Stored items:
──────────

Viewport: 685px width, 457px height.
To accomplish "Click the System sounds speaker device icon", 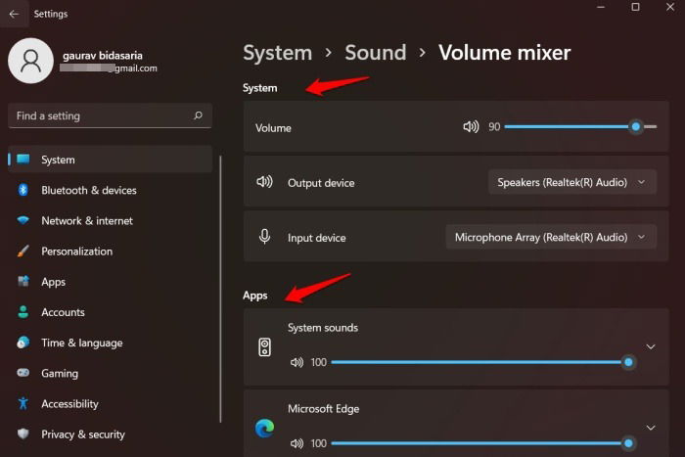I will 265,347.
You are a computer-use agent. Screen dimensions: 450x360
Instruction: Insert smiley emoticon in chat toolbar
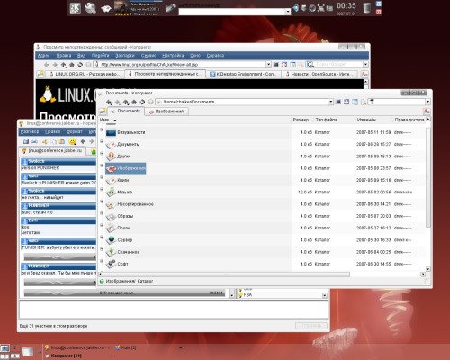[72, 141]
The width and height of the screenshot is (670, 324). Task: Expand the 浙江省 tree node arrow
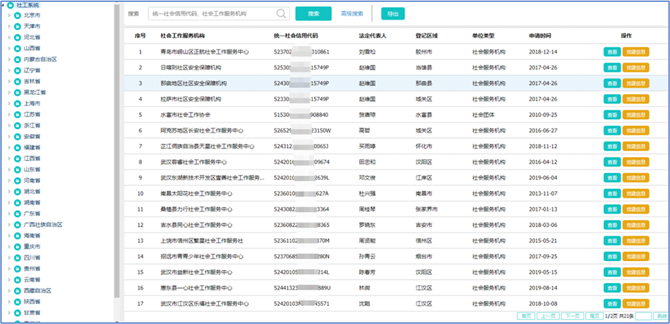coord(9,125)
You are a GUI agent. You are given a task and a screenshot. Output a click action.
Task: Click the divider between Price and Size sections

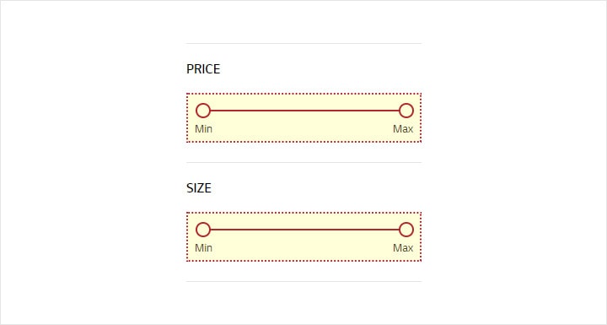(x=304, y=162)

──────────

● **What to produce**
The lines above that include "agent" should each be listed.

● **Worked solution**
You are a computer-use agent. Screen dimensions: 450x360
You are a GUI agent. You are given a task and a screenshot. Output a click action.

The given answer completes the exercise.